◆ **EXERCISE REQUIREMENTS**
Starting at the first line and ending at the one with "Image resolution: width=916", give the lines of the listing again exactly, and nothing else; skip the pictures.

◆ **THE DATA**

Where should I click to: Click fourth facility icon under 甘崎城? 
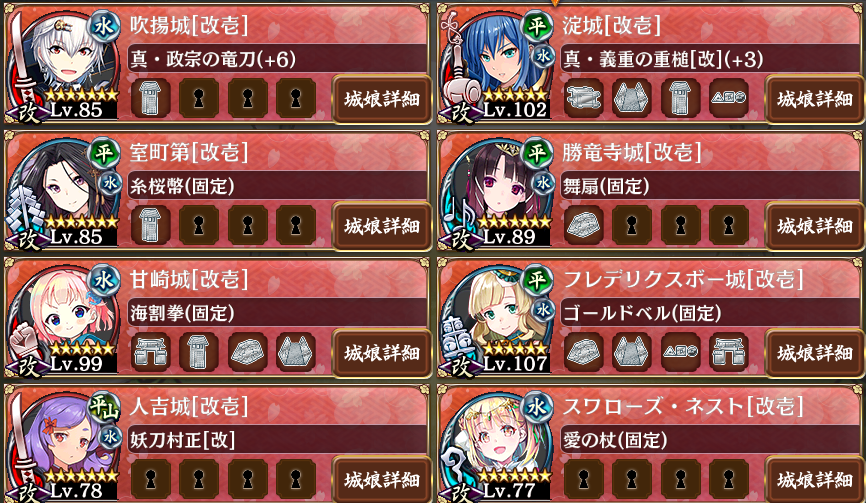295,352
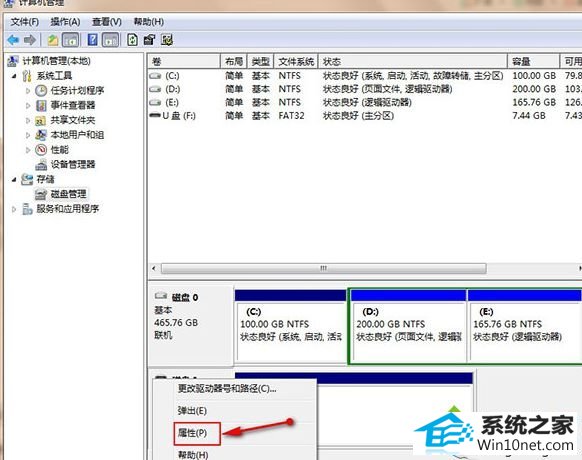
Task: Click the Refresh toolbar icon
Action: [x=133, y=40]
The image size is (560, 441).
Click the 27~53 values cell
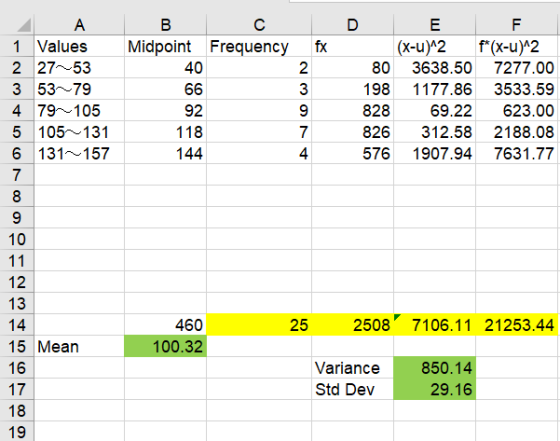pyautogui.click(x=79, y=68)
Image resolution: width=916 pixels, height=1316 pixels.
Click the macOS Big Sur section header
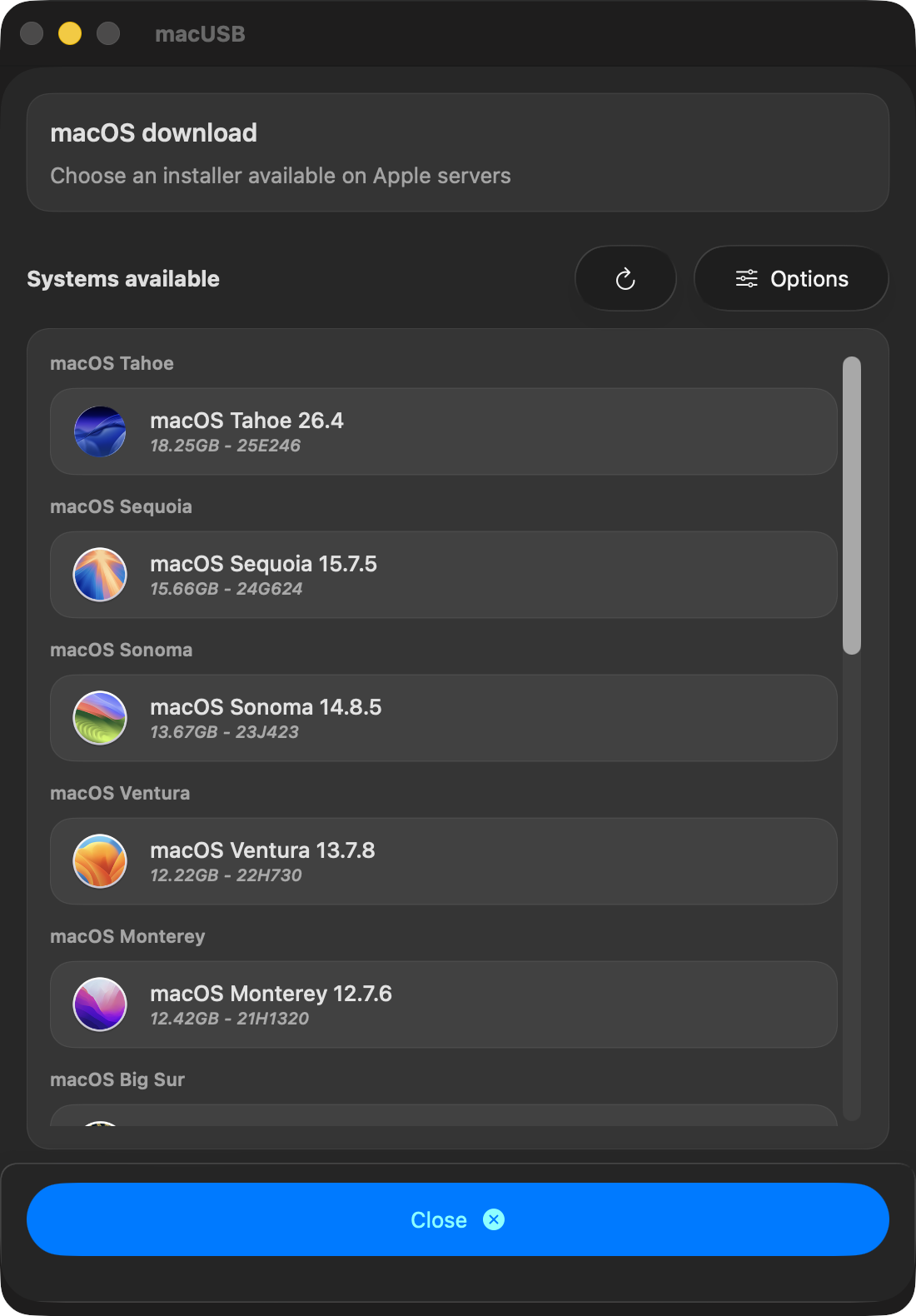(x=117, y=1079)
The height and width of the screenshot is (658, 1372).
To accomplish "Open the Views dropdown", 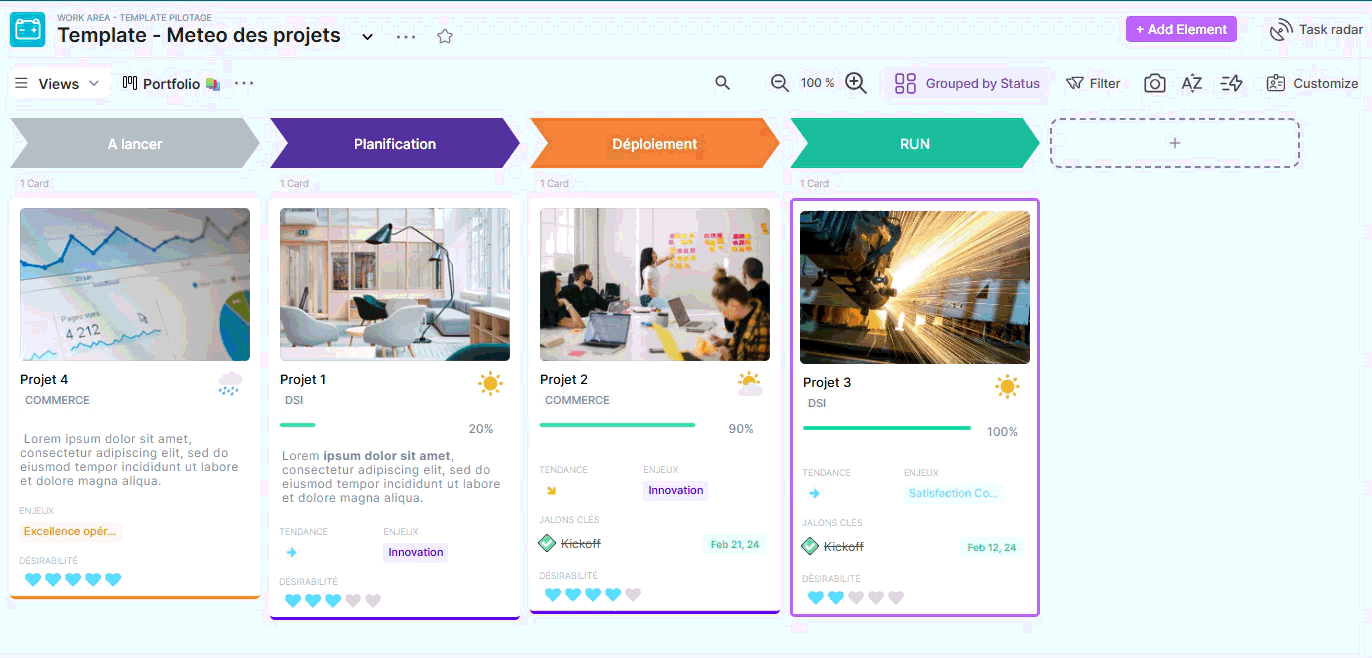I will [58, 83].
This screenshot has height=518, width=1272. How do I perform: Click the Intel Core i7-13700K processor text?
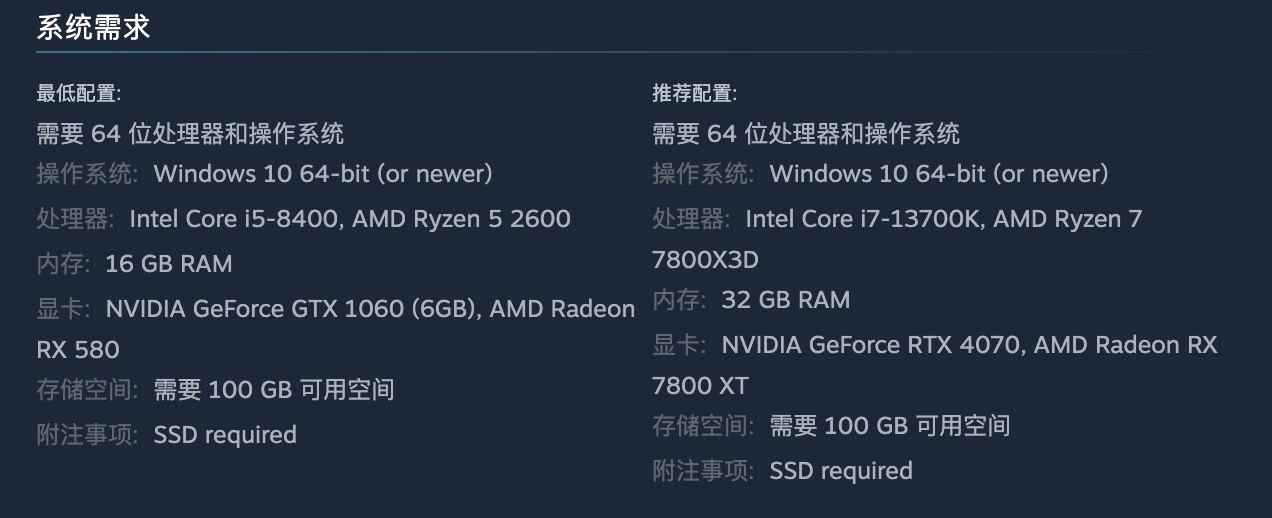pyautogui.click(x=851, y=219)
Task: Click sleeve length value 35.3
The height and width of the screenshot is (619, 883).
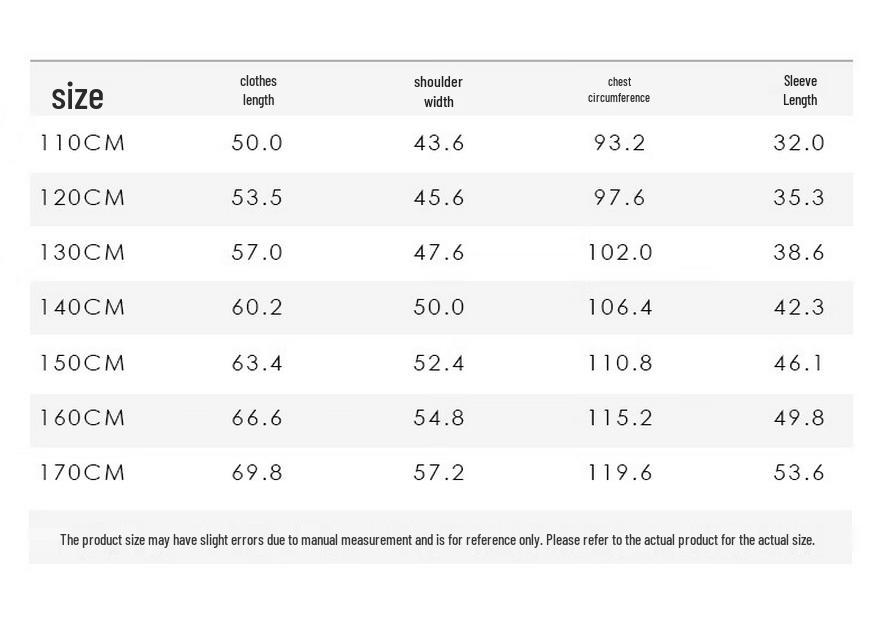Action: coord(799,198)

◆ **EXERCISE OUTPUT**
Where should I click to: Click fourth facility icon under 甘崎城? 
295,352
Task: Click the Refresh toolbar icon
Action: [x=133, y=40]
The image size is (560, 441).
Click the 27~53 values cell
pyautogui.click(x=79, y=68)
Image resolution: width=916 pixels, height=1316 pixels.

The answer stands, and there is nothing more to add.